Corporate governance in India and Brazil Looking briefly at corporate governance among some of the other BRICs, investors make a big mistake by grouping them together. Investors must distinguish between the different high-growth markets, as each has different issues and specific risks. India has many, large, well-managed companies but corporate governance is poor, as evidenced by a rash of business scandals. Nevertheless, investors can conduct effective due diligence in India and the existence of a free press means scandals are aired publicly. Like India, Brazil is dominated by


family-owned companies and business groups reluctant to relinquish control. Where companies are state-owned, the interests of the Brazilian government are quickly released. Brazil has very good corporate governance. Encouragingly, as a strong force for good, the Brazilian stock exchange (Bovespa) has established a separate listing for companies with good, clean corporate structures which has grown significantly in the past five years,


particularly with mid-caps listing on it. Of the major high-growth market regions, Latin America generally shows the most promise in terms of corporate governance.
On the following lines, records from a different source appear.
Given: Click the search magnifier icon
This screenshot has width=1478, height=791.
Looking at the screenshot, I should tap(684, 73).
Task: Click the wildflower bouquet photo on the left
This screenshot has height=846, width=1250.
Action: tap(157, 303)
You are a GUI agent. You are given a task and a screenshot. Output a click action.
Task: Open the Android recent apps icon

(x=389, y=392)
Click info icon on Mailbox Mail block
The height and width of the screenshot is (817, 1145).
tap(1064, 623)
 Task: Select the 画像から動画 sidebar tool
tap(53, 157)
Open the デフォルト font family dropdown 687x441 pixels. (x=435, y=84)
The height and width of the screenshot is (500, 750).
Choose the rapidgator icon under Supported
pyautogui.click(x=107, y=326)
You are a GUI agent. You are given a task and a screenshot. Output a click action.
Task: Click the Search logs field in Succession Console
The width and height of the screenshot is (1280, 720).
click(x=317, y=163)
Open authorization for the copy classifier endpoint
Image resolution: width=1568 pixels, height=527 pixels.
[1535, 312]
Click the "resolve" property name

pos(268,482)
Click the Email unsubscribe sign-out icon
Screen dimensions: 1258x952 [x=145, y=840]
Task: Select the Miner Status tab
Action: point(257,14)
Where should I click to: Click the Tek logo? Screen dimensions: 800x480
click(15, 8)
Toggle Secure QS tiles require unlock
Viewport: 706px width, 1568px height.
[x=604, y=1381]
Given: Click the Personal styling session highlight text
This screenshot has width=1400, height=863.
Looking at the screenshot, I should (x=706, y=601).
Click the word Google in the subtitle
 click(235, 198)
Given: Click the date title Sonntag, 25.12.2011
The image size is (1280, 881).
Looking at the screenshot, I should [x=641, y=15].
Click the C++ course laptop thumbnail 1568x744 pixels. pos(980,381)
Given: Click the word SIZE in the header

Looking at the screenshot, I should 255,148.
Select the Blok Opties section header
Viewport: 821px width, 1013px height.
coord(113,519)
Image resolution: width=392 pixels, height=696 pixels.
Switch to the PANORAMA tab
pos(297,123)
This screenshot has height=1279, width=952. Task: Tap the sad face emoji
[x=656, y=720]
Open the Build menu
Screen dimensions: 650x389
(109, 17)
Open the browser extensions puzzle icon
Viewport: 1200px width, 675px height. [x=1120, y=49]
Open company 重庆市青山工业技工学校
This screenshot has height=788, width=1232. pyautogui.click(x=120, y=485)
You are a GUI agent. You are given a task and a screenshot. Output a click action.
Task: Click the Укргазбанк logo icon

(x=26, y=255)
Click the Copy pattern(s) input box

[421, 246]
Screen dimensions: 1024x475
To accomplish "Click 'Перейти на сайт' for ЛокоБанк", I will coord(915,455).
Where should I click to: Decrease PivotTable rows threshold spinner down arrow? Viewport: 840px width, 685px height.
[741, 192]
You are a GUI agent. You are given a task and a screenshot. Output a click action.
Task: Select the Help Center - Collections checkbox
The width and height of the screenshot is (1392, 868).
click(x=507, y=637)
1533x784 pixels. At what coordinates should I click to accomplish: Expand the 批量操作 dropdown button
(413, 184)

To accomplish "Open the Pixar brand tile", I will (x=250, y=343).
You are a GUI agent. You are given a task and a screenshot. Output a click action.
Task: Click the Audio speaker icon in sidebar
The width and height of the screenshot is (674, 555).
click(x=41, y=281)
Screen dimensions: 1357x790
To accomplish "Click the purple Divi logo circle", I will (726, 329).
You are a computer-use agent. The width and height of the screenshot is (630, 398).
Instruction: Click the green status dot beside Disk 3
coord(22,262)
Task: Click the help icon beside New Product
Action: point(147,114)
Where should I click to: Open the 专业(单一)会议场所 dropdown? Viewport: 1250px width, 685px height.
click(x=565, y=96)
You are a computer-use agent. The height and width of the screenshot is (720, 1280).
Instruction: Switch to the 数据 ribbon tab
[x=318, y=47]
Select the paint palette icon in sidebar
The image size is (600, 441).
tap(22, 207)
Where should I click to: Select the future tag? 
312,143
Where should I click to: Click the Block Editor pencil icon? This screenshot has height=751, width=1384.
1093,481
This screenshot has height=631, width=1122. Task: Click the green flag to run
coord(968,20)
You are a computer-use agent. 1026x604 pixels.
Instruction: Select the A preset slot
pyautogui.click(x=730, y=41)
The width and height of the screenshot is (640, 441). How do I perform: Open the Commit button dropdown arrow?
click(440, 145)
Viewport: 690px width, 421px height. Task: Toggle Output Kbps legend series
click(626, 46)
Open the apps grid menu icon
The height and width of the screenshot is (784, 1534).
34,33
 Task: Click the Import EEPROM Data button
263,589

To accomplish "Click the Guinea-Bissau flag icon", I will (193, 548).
Chinese corporations: “You don’t know what you don’t know” China is perhaps the most complicated of the high-growth markets and governance there is different. What distinguishes it from these other emerging markets is the interests of serving the state. Investments in China can be grouped into three categories: • Those that appeal to international investors but are not state-owned – large-caps, steel companies and banks;


• Private, entrepreneurial mid and small-caps;


• Companies that provide investors with exposure to China by investing in Chinese assets but are listed in places like Hong Kong, Singapore or the U.S.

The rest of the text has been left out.